The June ruling by the U.S. Supreme Court in the Hobby Lobby case continues to reverberate: Abortion advocates in New York introduced a bill this week that would require employers to notify workers in advance about changes in contraception coverage.
Under the Reproductive Rights Disclosure Act, employers would have to give their employees 90 days’ notice before changing contraceptive coverage and to notify prospective employees of any contraceptive coverage they offer their employees.
“No woman should have her personal healthcare decisions dictated by the religious beliefs of her boss,” said Eric Schneiderman, state attorney general.
“As a senator, I fought for a strong law to protect women from discrimination in healthcare coverage, because we must have one set of rules for everyone. In the wake of the Supreme Court’s deeply misguided Hobby Lobby decision, we need to go further to empower the women of New York State with the information they need to make their own health-care choices. That is what the Reproductive Rights Disclosure Act would accomplish.”
The Patient Protection and Affordable Care Act (PPACA) requires most employer-provided insurance plans to cover preventive care and screenings for women without any cost-sharing. The U.S. Department of Health and Human Services issued regulations specifying that most employers must cover 20 contraceptive methods approved by the Food and Drug Administration.
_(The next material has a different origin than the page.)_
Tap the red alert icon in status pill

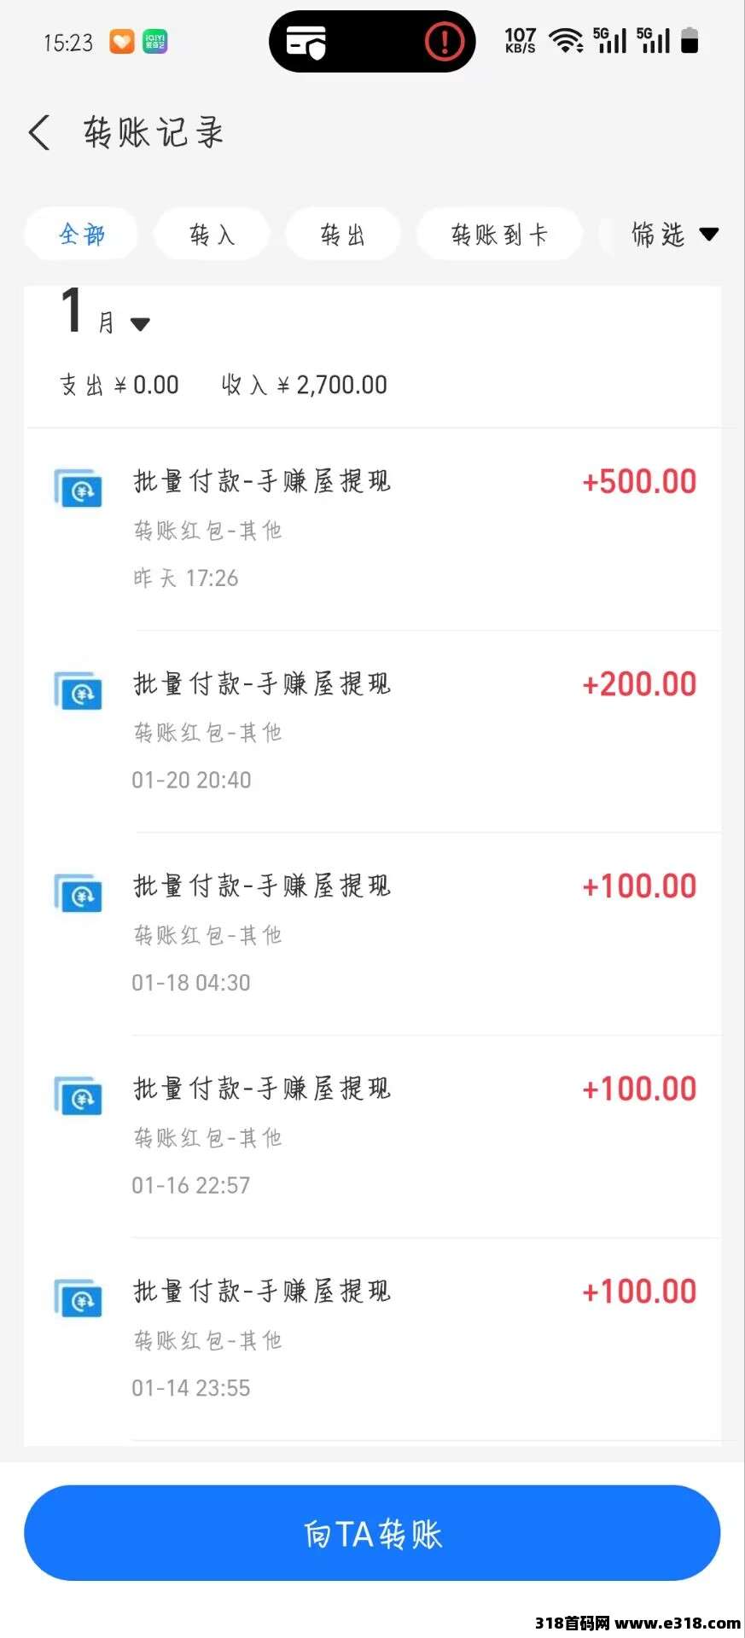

Hobby Lobby covers 16 of those methods for its employees.
In the case of Burwell v. Hobby Lobby, the retailer and its owners challenged the mandate on the grounds that it violated the Religious Freedom Restoration Act of 1993. The act prohibits the federal government from taking an action that substantially burdens the exercise of religion unless it constitutes the least restrictive means of serving a compelling government interest.
The court found that the act’s protections applied to closely held corporations, not just individuals espousing sincerely held religious beliefs.
It also said the mandate and penalties for noncompliance were substantial burdens on the exercise of religion. The decision assumed that protecting women’s health was a compelling government interest but found the PPACA’s provisions were not the least restrictive means of fulfilling that interest.